As during the disassembly process, always guide the axle shaft carefully through the axle seal. If the spline is dragged across the seal, seal damage will result. If the weight of the shaft drags across the seal, the garter spring can be knocked off the seal. The last couple of inches are a little tricky because the splines need to be aligned. Just lightly tip the flange up and down and the shaft eventually lines up.
Step-19: Install C-Washers (Torque Fasteners)
Carefully reach in behind the S-spring and install the C-washer. Use a small screwdriver to fully seat it and make certain that it is all the way in place. For clarity, this photo shows the installation outside the axle and without the ring gear. (This is actually done after the ring gear is installed and the differential is in the axle housing.)
When the washer has been fully seated in the axle shaft groove, pull the axle outboard; the washer becomes trapped in the pocket that is machined in the side gear. Although not readily apparent, the gold colored washer is nested in the pocket. Repeat this procedure for the other side and then install the differential pin. Torque the retention bolt to 26 ft-lbs. I like to use a new retention bolt and most rebuild kits come with one, so be sure to use it. The new ones already have Loctite on the threads but if you re-use the old bolt, make sure that it is clean and dry and add Loctite to the threads. You never want any of the bolts to come loose inside the axle housing.
Step-20: Install Axle Cover on Housing
You can use RTV sealant to seal the axle cover on the housing. Use a bead of black RTV sealant and let the sealant cure, overnight if possible, prior to filling the axle with oil. RTV is a condensation cure product, but if there is too much humidity (70 to 80 percent), it actually slows the curing process. So you need to work fast! Apply the RTV and get the cover bolted down within 5 minutes to be on the safe side. Using a paper-style gasket is another way to seal the axle cover on the housing. Apply a thin layer of gasket adhesive on both sides. The sealant needs some cure time before it is exposed to the gear oil. I recommend waiting at least 60 minutes before you add oil; overnight is better.

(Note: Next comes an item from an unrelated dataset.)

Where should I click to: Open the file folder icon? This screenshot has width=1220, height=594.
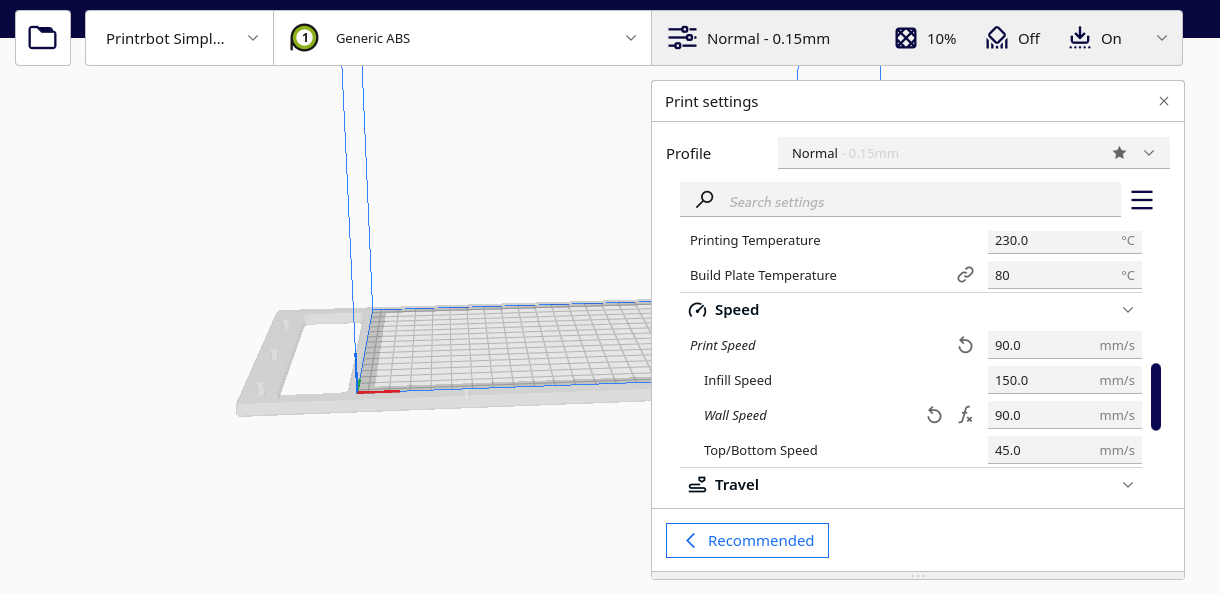pyautogui.click(x=43, y=38)
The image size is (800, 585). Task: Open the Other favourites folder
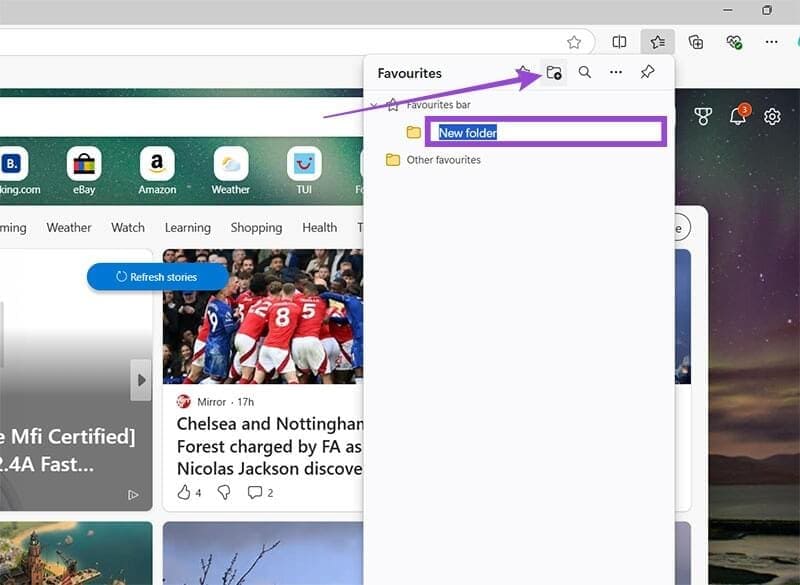[443, 160]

Step-21: Install Axle Cover Bolts (Torque Fasteners)
Use a crisscross pattern to tighten the bolts. First snug up the bolts, then torque them to 33 ft-lbs for steel covers and 24 ft-lbs for aluminum covers.
Step-22: Fill Differential with Fluid
If you have a limited-slip differential, add 4 ounces of correct friction modifi er. Typically for the 8.8- inch axle, the fill amount is about 2½ quarts to the bottom of the fi ll hole when the vehicle is level. This photo shows the fill hole with the 3/8-inch square drive plug. This plug and housing are brand new; most are rusty and the square drive recess is full of debris. Make sure that you take the time to clean it out and fully seat the drive tool or you will strip the plug. (There is a picture of this in in Step 1 on page 61). The fill plug is on the driver’s side on the forward-facing, vertical surface next to the pinion.